:: Source material ::

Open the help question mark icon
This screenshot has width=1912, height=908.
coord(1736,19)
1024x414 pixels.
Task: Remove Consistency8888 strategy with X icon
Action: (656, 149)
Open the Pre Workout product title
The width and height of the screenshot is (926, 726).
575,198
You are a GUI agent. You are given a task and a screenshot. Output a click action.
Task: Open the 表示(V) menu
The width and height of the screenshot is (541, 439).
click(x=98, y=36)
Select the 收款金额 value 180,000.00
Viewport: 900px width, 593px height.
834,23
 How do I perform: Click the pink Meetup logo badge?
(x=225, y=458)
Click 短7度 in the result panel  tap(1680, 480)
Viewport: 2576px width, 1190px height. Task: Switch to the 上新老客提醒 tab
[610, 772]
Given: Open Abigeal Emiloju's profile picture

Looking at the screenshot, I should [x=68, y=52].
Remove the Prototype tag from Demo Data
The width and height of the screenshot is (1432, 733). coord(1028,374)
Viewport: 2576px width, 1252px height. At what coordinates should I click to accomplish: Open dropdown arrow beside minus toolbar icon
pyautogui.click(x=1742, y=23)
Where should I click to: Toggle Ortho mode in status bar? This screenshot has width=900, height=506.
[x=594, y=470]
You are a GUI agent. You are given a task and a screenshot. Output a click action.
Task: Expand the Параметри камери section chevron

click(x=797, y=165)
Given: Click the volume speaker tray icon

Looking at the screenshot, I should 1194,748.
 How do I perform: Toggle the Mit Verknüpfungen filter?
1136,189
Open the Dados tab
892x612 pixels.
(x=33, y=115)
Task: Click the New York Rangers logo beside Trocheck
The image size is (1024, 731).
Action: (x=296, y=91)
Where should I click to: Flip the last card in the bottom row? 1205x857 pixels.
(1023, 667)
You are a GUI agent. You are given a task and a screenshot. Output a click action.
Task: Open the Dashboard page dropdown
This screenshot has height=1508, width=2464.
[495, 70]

:::

Rewrite all of the data above, replacing "GUI agent" with "GUI assistant" wherever it appears and leaving everything else unchanged.

Open the help question mark icon
This screenshot has width=1912, height=908.
coord(1736,19)
1024x414 pixels.
Task: Remove Consistency8888 strategy with X icon
Action: (656, 149)
Open the Pre Workout product title
The width and height of the screenshot is (926, 726).
575,198
You are a GUI assistant. You are given a task and a screenshot. Output a click action.
Task: Open the 表示(V) menu
The width and height of the screenshot is (541, 439).
click(x=98, y=36)
Select the 收款金额 value 180,000.00
Viewport: 900px width, 593px height.
834,23
 How do I perform: Click the pink Meetup logo badge?
(x=225, y=458)
Click 短7度 in the result panel  tap(1680, 480)
Viewport: 2576px width, 1190px height. Task: Switch to the 上新老客提醒 tab
[610, 772]
Given: Open Abigeal Emiloju's profile picture

Looking at the screenshot, I should [x=68, y=52].
Remove the Prototype tag from Demo Data
The width and height of the screenshot is (1432, 733). coord(1028,374)
Viewport: 2576px width, 1252px height. At what coordinates should I click to accomplish: Open dropdown arrow beside minus toolbar icon
pyautogui.click(x=1742, y=23)
Where should I click to: Toggle Ortho mode in status bar? This screenshot has width=900, height=506.
[x=594, y=470]
You are a GUI assistant. You are given a task and a screenshot. Output a click action.
Task: Expand the Параметри камери section chevron

click(x=797, y=165)
Given: Click the volume speaker tray icon

Looking at the screenshot, I should 1194,748.
 How do I perform: Toggle the Mit Verknüpfungen filter?
1136,189
Open the Dados tab
892x612 pixels.
(x=33, y=115)
Task: Click the New York Rangers logo beside Trocheck
The image size is (1024, 731).
Action: (x=296, y=91)
Where should I click to: Flip the last card in the bottom row? 1205x857 pixels.
(1023, 667)
You are a GUI assistant. You are given a task and a screenshot. Output a click action.
Task: Open the Dashboard page dropdown
This screenshot has height=1508, width=2464.
[495, 70]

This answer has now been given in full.